Consignes de l'exercice:
[1] Recopiez fidèlement le passage du texte sur l'uranium appauvri qui commence aux mots « 2. Témoignages: Essais » et s'arrête après les mots « uranium, Belgrade, 1999. ».
[2] D'après le texte sur l'uranium appauvri, dans quelle ville et à quelles dates le Conseil Exécutif International de la Ligue s'est-il réuni ?
[3] Rédigez la suite du texte sur l'uranium appauvri à partir de sa dernière phrase.

Le problème des armes à uranium appauvri ou Uranium 238 concerne toutes les femmes, et non pas seulement les associations féminines dont l'objectif principal est la paix. Le premier droit humain est le droit à la vie, à une vie saine, le droit de donner la vie à des enfants sains.

Toutes les femmes et hommes de bonne volonté sont appelés à se mobiliser pour demander l'interdiction de ces armes inhumaines.

Je vous remercie

Solange Fernex
Ligue Internationale des Femmes pour la Paix et la Liberté,
Section Française,
114, rue de Vaugirard,
75006 - Paris



Bibliographie sommaire :

1. Effets génétiques des radiations chez l'homme, OMS, Genève 1957

2. Témoignages: Essais nucléaires français, des Polynésiens prennent la parole. Greenpeace/Damoclès, 1990.

3. Essais nucléaires en Algérie :Interviews réalisés en 1992, Solange Fernex, ECODIF, 107 av. Parmentier, 75011 - Paris

4. Facts on the consequences of the use of depleted uranium, Belgrade, 1999.

5. La production des armes à l'uranium appauvri,  cahier 5, octobre 2000, CDRPC187, Montée de Choulans, 69005 - Lyon



Résolution adoptée par le Conseil Exécutif International de la Ligue des Femmes pour la paix et la Liberté, Berlin, 4 août 2000

Uranium appauvri

le Conseil Exécutif International de la Ligue des Femmes pour la paix et la Liberté, réuni à Berlin, du 31 juillet au 4 août 2000 :

Déplore l'utilisation de munitions à l'uranium appauvri par l'OTAN au Kossovo et en Serbie et par les Etats-Unis et la Grande Bretagne en Irak. Ces armes sont pyrogènes et s'enflamment à l'impact, elles sont toxiques d'un point de vue radiologique et chimique, elles émettent principalement des rayonnements alpha et leurs produits de désintégration émettent des rayonnements bêta et gamma dont la demi-vie est de 4,5 milliards d'années.

Matériel d'étude:
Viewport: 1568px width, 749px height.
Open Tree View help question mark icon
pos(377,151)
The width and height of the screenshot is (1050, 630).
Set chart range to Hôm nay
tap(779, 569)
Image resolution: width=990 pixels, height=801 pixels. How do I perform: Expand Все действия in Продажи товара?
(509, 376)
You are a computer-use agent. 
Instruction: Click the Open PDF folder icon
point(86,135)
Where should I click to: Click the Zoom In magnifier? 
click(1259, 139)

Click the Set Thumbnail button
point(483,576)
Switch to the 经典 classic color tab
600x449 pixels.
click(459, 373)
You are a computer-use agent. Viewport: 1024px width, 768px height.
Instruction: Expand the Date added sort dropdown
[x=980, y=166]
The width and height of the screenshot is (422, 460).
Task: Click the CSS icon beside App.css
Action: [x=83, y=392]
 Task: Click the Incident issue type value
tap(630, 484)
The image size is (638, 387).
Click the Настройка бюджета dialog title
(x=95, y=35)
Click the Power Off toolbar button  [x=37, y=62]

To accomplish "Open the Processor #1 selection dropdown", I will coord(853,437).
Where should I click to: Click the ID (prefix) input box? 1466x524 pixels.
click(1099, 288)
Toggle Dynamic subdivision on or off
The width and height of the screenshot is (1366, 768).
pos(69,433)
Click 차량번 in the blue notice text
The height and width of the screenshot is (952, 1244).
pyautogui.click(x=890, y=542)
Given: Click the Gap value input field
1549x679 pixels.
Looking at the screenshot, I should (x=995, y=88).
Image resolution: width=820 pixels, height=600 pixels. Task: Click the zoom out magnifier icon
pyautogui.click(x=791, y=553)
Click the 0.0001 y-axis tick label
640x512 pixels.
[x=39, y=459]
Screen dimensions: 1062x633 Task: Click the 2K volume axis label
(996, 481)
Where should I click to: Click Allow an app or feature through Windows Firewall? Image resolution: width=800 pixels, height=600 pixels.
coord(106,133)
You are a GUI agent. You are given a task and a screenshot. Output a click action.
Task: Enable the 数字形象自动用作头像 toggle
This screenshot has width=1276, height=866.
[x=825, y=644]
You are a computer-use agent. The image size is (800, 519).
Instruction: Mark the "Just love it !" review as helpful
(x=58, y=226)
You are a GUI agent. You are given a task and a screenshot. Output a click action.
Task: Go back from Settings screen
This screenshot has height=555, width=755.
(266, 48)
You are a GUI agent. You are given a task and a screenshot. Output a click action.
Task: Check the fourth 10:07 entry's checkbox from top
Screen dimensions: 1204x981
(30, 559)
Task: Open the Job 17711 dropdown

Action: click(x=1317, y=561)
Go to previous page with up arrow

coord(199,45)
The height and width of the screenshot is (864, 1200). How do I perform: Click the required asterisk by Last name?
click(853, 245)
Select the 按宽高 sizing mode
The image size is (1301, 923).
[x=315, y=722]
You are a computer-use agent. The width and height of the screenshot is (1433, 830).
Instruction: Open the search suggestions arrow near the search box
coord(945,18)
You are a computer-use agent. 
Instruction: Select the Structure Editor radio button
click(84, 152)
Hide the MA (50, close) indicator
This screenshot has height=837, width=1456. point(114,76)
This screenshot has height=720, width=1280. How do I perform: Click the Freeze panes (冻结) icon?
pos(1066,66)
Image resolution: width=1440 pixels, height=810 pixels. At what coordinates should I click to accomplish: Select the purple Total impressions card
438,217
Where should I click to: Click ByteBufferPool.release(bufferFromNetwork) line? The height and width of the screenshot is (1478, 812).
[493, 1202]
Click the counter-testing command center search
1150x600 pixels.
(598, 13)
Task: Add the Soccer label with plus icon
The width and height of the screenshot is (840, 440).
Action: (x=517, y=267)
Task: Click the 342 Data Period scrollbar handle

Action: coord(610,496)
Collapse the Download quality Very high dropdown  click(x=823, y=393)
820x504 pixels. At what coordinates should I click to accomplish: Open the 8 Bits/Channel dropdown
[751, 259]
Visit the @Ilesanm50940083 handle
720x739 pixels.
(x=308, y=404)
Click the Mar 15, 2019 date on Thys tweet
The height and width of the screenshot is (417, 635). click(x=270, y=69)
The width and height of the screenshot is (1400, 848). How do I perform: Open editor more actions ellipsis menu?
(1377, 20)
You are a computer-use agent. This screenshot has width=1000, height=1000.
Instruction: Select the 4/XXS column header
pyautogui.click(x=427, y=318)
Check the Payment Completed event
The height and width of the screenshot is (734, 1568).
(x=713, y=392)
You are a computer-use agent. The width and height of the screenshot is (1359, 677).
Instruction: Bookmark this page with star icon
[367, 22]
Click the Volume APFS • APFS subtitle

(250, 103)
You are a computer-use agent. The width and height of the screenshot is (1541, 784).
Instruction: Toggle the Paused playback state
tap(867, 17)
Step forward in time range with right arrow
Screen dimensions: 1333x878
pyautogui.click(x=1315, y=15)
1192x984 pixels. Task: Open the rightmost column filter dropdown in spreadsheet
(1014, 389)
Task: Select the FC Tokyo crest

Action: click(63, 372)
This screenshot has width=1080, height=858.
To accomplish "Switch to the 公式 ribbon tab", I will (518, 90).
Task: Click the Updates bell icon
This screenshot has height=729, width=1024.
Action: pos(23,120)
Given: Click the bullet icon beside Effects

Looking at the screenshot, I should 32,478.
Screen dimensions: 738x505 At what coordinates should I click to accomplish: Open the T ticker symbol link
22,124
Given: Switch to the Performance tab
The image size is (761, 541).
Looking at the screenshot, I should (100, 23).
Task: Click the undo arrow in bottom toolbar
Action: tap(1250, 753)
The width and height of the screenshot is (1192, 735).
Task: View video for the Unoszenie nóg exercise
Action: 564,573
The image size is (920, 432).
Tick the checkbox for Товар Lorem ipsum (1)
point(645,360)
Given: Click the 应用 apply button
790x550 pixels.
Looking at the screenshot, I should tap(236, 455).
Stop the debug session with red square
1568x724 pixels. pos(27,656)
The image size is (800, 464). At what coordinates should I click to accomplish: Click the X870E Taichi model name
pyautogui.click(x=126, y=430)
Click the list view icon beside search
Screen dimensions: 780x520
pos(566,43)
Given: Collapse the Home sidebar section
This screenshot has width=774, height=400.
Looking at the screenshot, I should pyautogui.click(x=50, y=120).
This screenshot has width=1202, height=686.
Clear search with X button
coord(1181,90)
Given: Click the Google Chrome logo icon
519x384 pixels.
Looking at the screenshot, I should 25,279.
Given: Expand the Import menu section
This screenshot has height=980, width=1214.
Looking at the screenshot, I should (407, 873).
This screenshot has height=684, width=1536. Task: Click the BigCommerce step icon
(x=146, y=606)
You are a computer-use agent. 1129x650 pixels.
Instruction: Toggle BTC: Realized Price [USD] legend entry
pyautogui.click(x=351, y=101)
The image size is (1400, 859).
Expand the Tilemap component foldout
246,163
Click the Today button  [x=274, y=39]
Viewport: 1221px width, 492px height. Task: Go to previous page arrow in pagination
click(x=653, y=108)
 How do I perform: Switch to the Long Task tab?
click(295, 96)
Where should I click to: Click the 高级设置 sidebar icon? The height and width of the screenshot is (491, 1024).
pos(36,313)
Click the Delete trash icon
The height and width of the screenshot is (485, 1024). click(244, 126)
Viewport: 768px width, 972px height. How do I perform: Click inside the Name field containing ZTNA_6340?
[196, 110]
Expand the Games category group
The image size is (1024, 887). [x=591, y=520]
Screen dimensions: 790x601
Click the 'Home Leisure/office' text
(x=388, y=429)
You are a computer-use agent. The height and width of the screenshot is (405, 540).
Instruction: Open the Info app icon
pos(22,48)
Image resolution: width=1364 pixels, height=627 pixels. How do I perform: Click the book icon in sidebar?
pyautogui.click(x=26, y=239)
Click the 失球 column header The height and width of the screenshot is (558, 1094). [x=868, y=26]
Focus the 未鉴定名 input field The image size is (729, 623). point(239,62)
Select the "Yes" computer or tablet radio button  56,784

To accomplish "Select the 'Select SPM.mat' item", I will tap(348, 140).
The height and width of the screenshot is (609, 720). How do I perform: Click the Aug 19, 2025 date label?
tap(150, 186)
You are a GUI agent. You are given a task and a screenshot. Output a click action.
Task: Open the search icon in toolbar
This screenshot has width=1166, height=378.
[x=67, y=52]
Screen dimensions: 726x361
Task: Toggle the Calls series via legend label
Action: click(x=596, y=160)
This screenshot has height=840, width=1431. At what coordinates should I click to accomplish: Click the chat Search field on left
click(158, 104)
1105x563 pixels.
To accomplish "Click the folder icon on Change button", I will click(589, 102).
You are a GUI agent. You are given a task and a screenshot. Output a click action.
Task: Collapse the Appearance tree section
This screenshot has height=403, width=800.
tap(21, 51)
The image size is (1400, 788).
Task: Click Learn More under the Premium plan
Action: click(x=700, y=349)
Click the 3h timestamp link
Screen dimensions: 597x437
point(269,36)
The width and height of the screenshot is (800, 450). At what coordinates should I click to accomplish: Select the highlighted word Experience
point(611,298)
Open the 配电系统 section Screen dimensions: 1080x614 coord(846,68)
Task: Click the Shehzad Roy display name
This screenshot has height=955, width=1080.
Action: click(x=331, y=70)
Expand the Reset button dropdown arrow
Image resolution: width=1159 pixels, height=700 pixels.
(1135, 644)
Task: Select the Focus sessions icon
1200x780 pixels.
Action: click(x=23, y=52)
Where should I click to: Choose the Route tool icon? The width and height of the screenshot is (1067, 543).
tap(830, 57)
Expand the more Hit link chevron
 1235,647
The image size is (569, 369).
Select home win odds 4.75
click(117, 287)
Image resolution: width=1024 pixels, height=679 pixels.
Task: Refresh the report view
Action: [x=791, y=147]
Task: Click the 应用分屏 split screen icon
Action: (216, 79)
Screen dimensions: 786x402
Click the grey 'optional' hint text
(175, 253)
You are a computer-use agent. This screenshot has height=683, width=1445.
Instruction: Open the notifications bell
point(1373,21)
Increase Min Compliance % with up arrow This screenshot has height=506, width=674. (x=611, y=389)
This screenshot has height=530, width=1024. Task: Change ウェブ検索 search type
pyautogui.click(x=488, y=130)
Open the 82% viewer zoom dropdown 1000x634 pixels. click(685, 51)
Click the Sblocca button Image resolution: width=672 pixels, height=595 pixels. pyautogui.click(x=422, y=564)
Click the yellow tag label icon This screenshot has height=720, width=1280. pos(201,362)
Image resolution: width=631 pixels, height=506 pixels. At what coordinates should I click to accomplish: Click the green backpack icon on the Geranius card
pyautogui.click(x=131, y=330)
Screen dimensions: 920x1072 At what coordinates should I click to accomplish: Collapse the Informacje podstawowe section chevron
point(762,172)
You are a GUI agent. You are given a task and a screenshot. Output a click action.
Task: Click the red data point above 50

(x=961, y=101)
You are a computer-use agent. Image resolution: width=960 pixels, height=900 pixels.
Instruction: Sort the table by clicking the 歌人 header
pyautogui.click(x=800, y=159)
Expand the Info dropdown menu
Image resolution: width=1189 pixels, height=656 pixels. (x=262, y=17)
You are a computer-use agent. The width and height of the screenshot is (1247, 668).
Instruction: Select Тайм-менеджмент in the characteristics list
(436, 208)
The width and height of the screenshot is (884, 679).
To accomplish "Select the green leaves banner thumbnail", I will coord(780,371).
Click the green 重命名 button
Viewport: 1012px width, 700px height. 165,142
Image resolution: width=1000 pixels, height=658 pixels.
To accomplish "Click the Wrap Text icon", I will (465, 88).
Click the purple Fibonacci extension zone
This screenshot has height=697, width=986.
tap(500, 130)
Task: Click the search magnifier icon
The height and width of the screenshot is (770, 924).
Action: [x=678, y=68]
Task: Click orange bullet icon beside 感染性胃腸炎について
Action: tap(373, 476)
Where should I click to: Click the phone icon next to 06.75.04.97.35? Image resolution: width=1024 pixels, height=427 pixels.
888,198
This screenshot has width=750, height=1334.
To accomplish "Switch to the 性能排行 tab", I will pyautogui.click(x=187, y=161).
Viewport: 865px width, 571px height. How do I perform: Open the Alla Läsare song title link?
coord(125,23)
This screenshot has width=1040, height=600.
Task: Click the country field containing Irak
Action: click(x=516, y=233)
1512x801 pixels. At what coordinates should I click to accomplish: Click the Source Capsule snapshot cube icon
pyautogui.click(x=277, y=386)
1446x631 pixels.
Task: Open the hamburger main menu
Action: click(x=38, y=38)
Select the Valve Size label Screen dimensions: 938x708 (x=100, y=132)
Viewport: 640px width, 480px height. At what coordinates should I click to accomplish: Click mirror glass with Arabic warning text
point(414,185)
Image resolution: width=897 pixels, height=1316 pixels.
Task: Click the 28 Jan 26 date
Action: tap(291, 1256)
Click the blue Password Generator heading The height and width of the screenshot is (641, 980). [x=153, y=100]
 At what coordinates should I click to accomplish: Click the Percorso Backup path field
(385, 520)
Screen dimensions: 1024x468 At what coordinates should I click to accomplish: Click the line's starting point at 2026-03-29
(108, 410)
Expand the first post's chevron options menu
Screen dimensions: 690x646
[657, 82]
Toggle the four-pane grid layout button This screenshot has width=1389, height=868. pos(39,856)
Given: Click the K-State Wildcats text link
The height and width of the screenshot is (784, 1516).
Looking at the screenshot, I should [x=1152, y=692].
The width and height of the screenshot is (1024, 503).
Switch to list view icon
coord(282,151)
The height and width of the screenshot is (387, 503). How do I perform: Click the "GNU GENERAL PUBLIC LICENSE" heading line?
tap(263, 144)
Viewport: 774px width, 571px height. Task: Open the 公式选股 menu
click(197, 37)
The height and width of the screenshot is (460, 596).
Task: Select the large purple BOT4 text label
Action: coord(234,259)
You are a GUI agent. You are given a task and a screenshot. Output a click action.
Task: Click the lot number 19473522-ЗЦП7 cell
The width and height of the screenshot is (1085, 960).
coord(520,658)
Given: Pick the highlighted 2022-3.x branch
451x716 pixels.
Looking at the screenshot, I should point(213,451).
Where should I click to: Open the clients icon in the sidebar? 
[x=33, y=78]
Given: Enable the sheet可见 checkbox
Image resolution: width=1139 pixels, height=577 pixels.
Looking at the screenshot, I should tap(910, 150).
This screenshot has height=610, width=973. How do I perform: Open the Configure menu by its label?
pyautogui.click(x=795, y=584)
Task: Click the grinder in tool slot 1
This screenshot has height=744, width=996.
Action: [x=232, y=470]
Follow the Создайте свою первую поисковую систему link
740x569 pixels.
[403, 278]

Réponses par consigne:
[1]
2. Témoignages: Essais nucléaires français, des Polynésiens prennent la parole. Greenpeace/Damoclès, 1990.

3. Essais nucléaires en Algérie :Interviews réalisés en 1992, Solange Fernex, ECODIF, 107 av. Parmentier, 75011 - Paris

4. Facts on the consequences of the use of depleted uranium, Belgrade, 1999.

[2] À Berlin, du 31 juillet au 4 août 2000.

[3]
Considérant qu'après détonation, les armes à uranium appauvri produisent des particules céramiques d'oxyde d'uranium très petites, volatiles, qui émettent de manière chronique de faibles doses de rayonnements dans l'organisme et les systèmes vitaux, dans lesquels elles demeurent fixées pendant de nombreuses années.

Reconnaissant que l'utilisation de ces armes est illégale par rapport au droit international humanitaire, étant donné qu'elles violent les quatre principaux principes s'appliquant aux armes : les principes temporel, environnemental, humanitaire et de protection des non-combattants.

Estimant que le fait que les armes à uranium appauvri soient également toxiques chimiquement, elles violent également la Convention sur les Armes chimiques:

Demande l'arrêt immédiat de la production, de la vente et de l'utilisation de ces armes dans les man†uvres et dans les situations de guerre dans le monde entier.

Demande que les pays qui ont utilisé ces armes soient tenues financièrement et moralement responsables de la décontamination des régions où ces armes ont été utilisées.

Demande que la Sous Commission des Droits de l'Homme des Nations-Unies déclare que l'utilisation d'armes en uranium appauvri est une violation flagrante des droits humains.

Demande également que ces pays garantissent un suivi sanitaire à vie de toutes les populations civiles potentiellement affectées au Kossovo, en Serbie et en Irak, ainsi que des anciens combattants de toutes nationalités d'Irak et du Kossovo.

Déplore le déni par les autorités du danger que représente l'exposition à de faibles doses de radiations lié à l'uranium appauvri, ce qui sert à perpétuer l'énergie nucléaire et la fabrication de telles armes Ce déni est renforcé par l'impossibilité dans laquelle se trouve l'Organisation Mondiale de la Santé (OMS) d'étudier de manière satisfaisante les effets sanitaires des rayonnements, suite à l'accord qu'elle a signé en 1959 avec l'Agence Internationale pour l'Energie Atomique (AIEA).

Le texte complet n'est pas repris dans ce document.